** Begin **

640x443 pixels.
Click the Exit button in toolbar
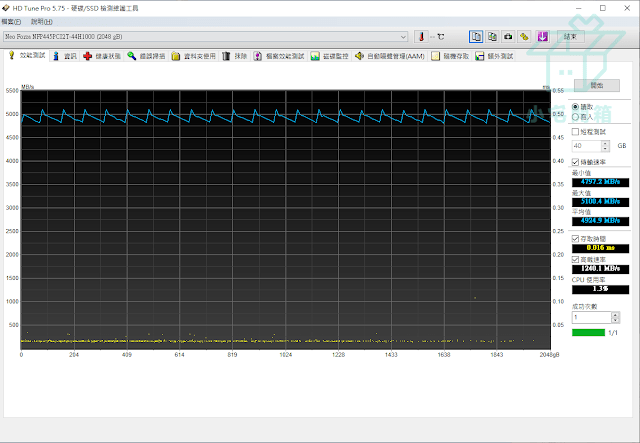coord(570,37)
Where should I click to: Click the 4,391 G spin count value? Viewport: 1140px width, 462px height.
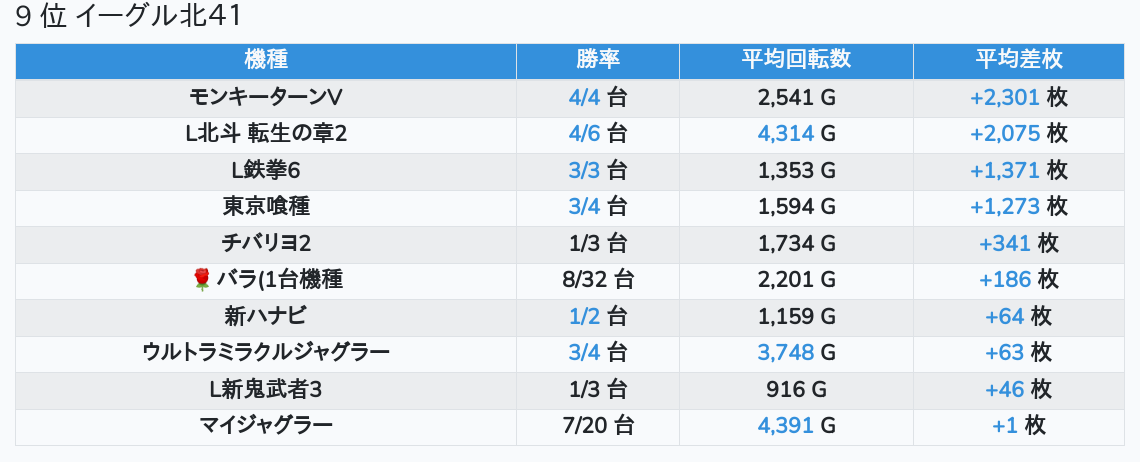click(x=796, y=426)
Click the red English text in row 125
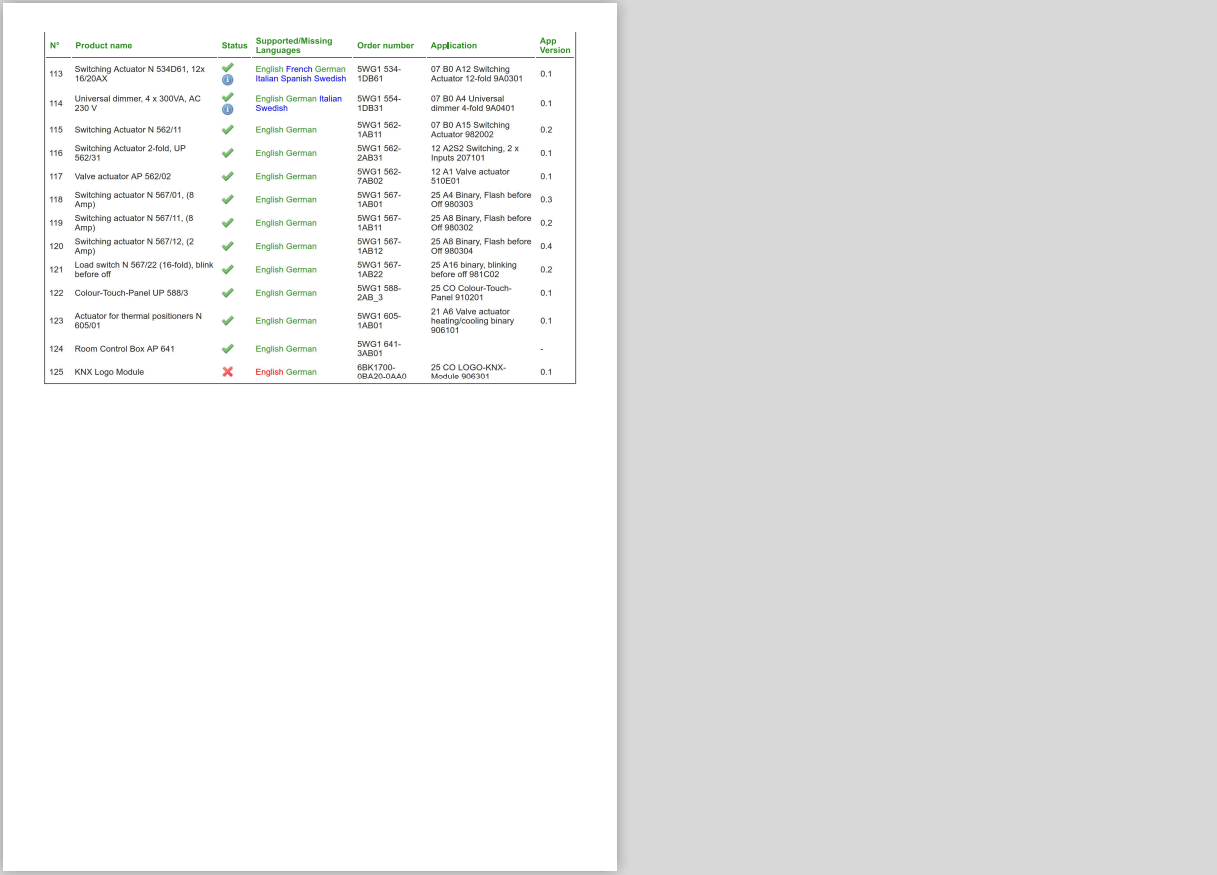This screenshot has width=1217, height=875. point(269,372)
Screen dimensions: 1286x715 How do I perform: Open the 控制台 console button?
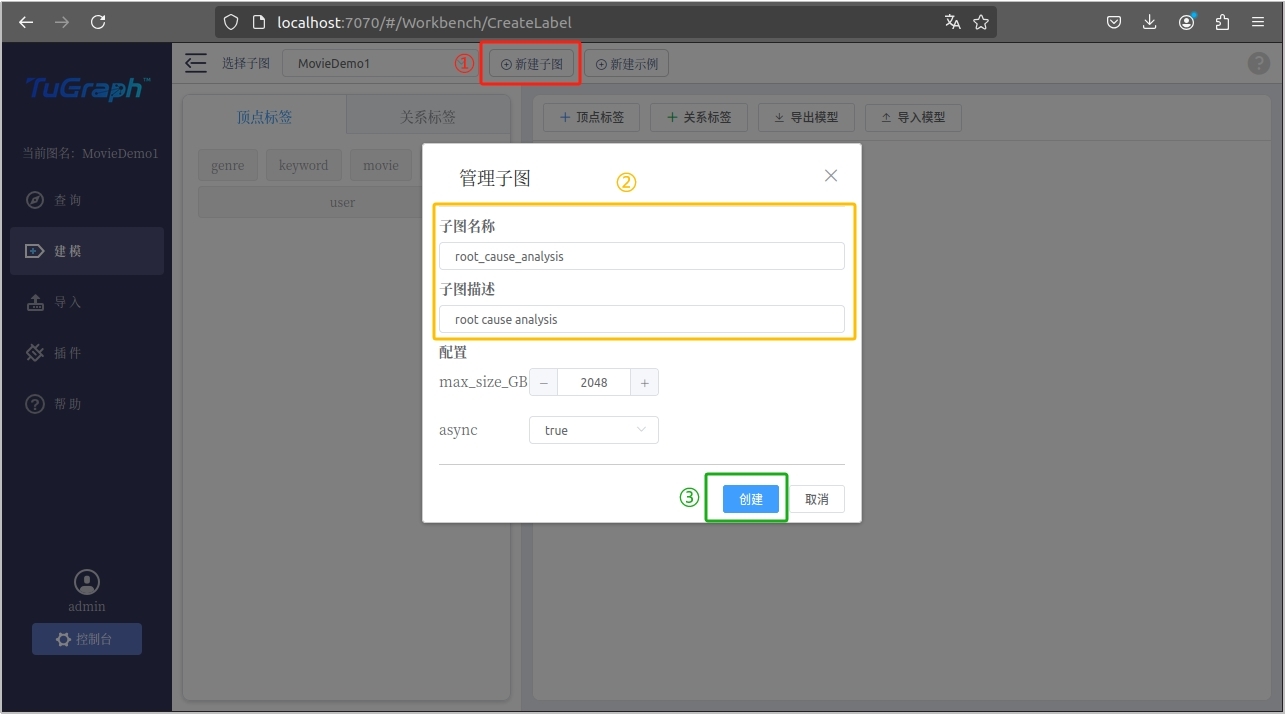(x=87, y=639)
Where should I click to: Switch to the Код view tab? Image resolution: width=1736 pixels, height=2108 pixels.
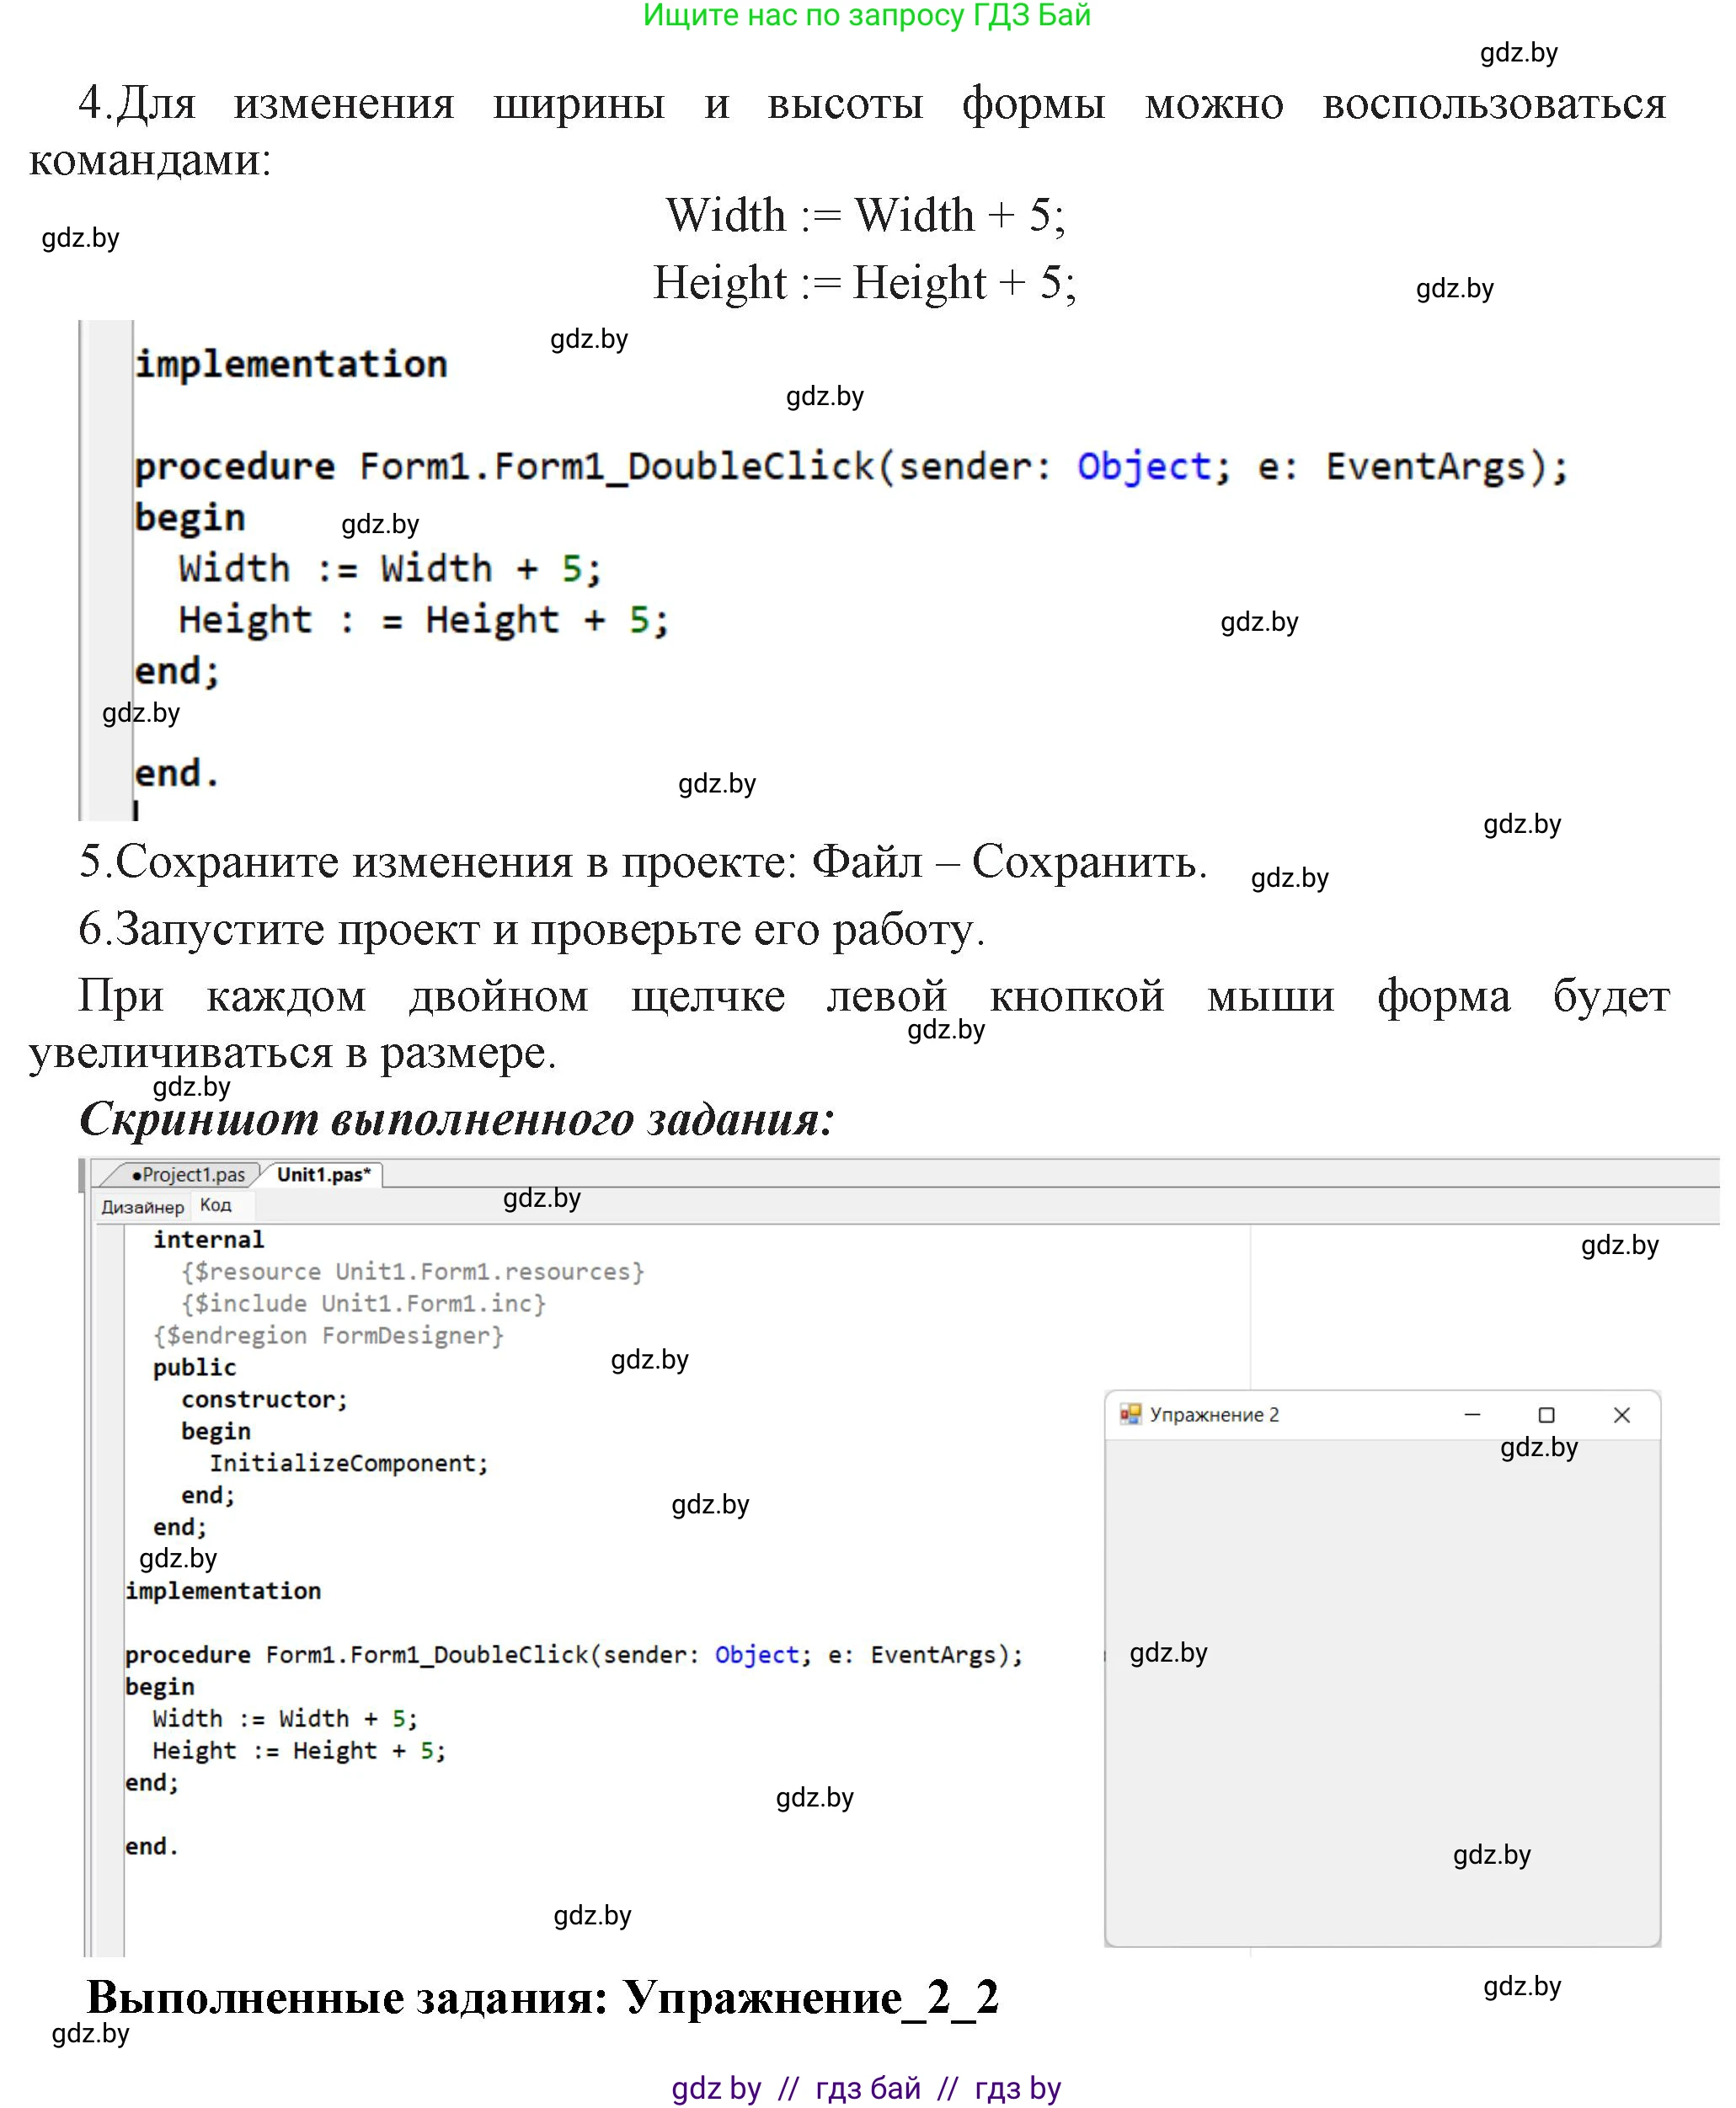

** End **

(SET PROBLEM)
Copy all of the material above line for line, without any changes and without the pictures.

(ANSWER TO THIS PROBLEM)
640x443 pixels.
Click the Exit button in toolbar
coord(570,37)
Where should I click to: Click the 4,391 G spin count value? Viewport: 1140px width, 462px height.
click(x=796, y=426)
Click the red English text in row 125
This screenshot has width=1217, height=875. point(269,372)
Screen dimensions: 1286x715 How do I perform: Open the 控制台 console button?
(x=87, y=639)
Where should I click to: Switch to the Код view tab? Image resolution: width=1736 pixels, height=2108 pixels.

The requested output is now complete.